§ DATA SUPPLIED:
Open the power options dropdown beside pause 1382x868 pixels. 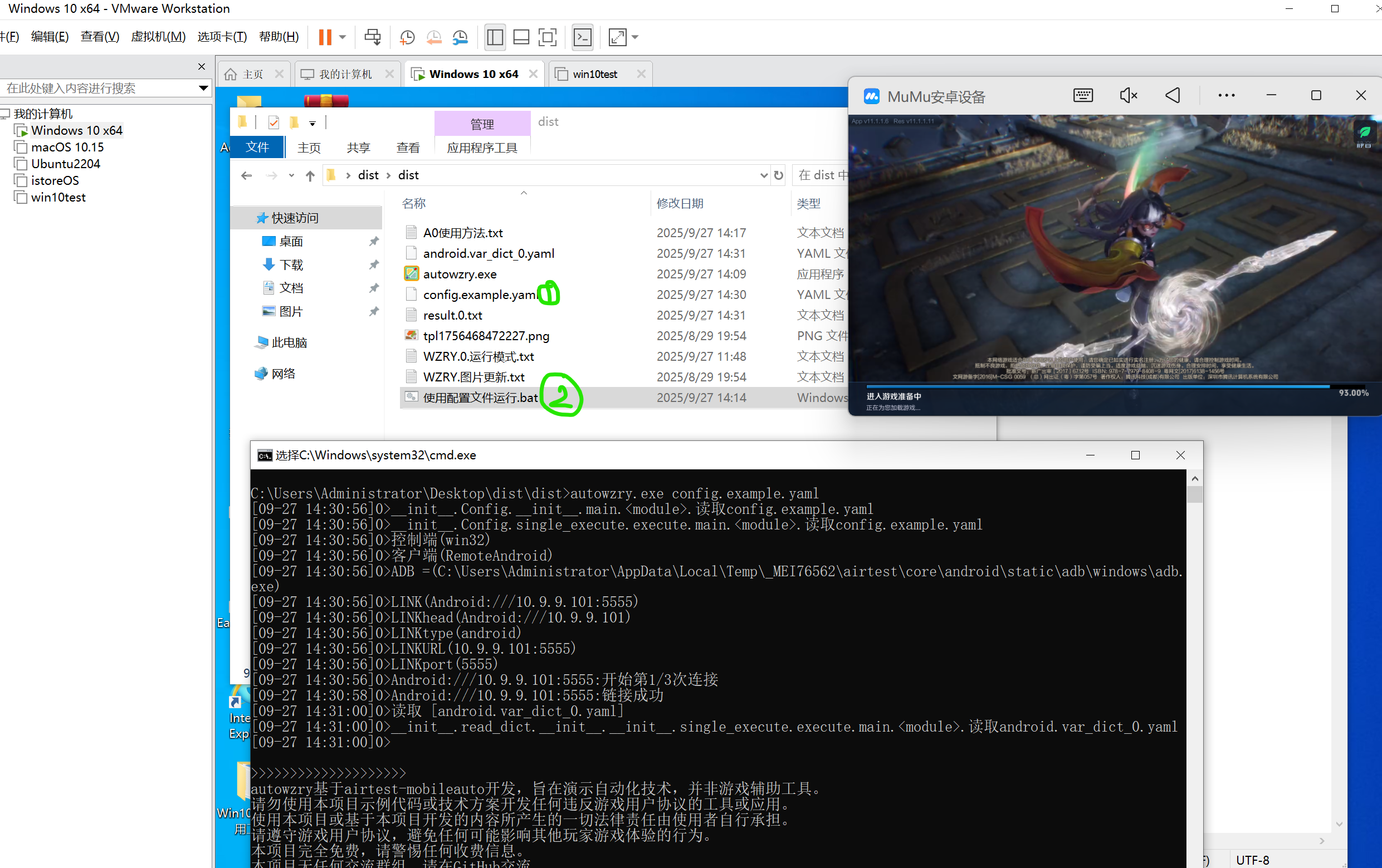343,37
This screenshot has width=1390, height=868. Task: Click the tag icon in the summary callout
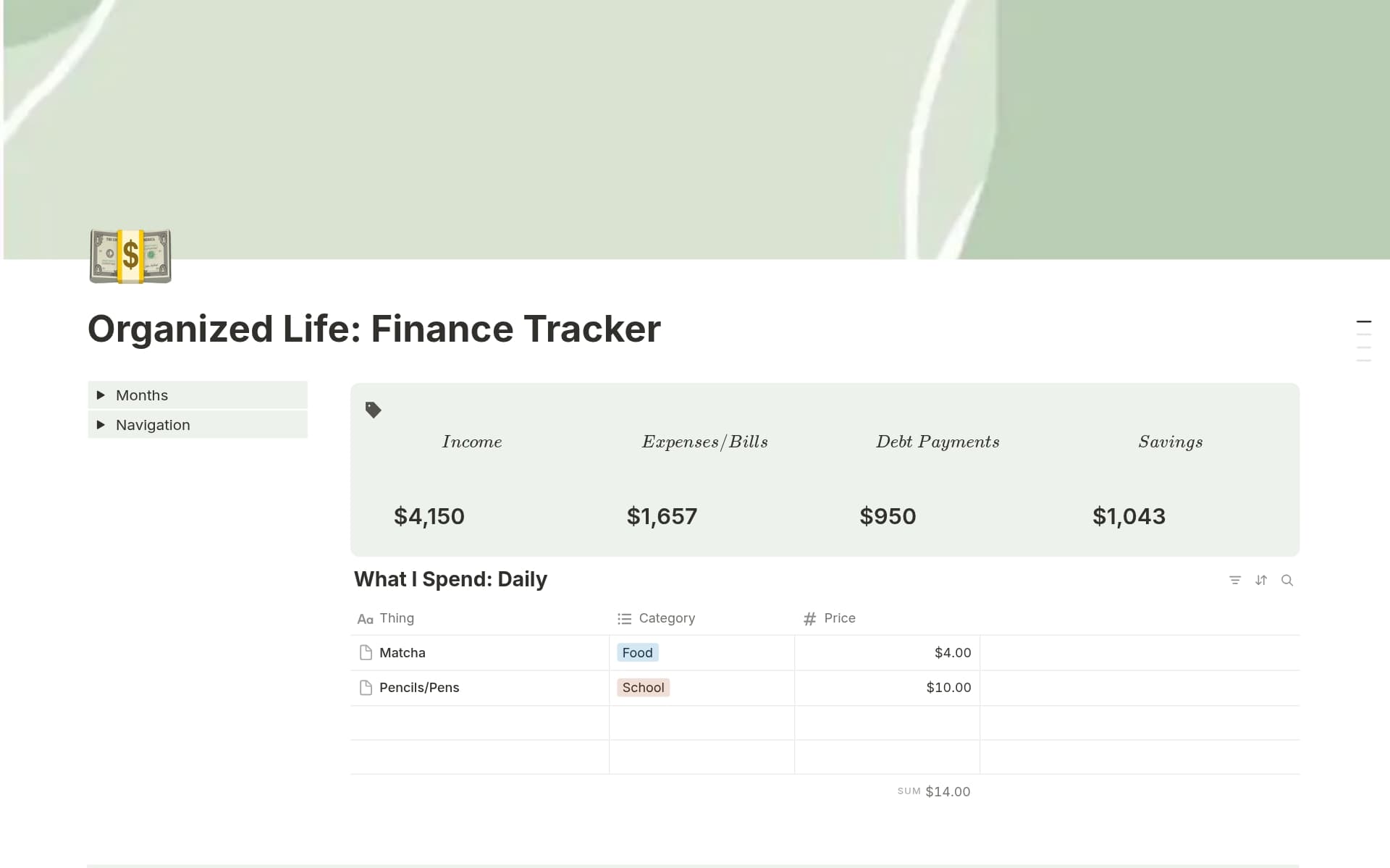(374, 410)
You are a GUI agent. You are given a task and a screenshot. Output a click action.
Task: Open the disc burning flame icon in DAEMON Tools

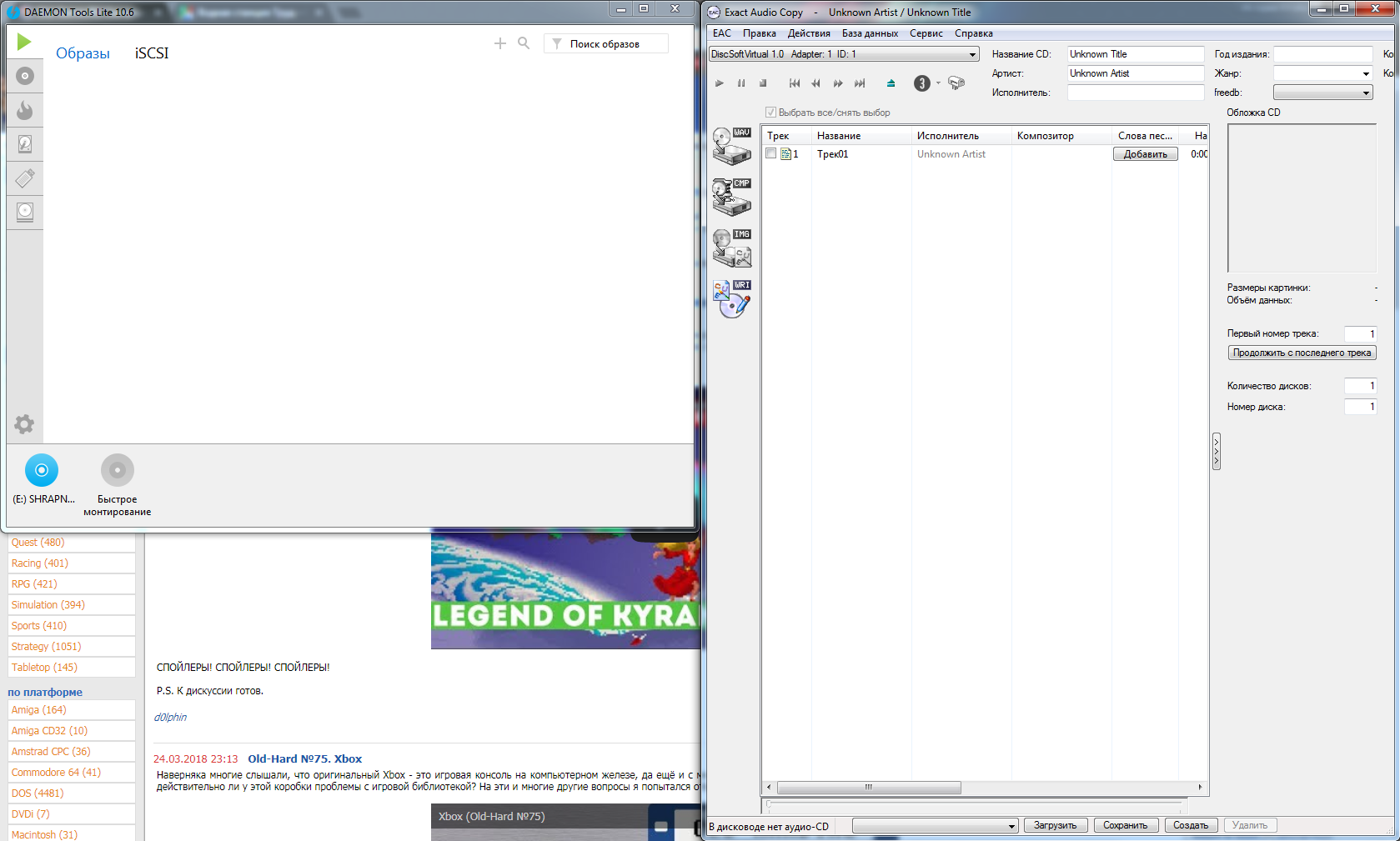24,109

§ TASK TO COMPLETE: Starting at the line that contains "You are a GUI", restate every line through the end of the records exactly as written, but leave the pictures out.

§ RESPONSE TO THE EXERCISE:
You are a GUI agent. You are given a task and a screenshot. Output a click action.
Task: Open the disc burning flame icon in DAEMON Tools

24,109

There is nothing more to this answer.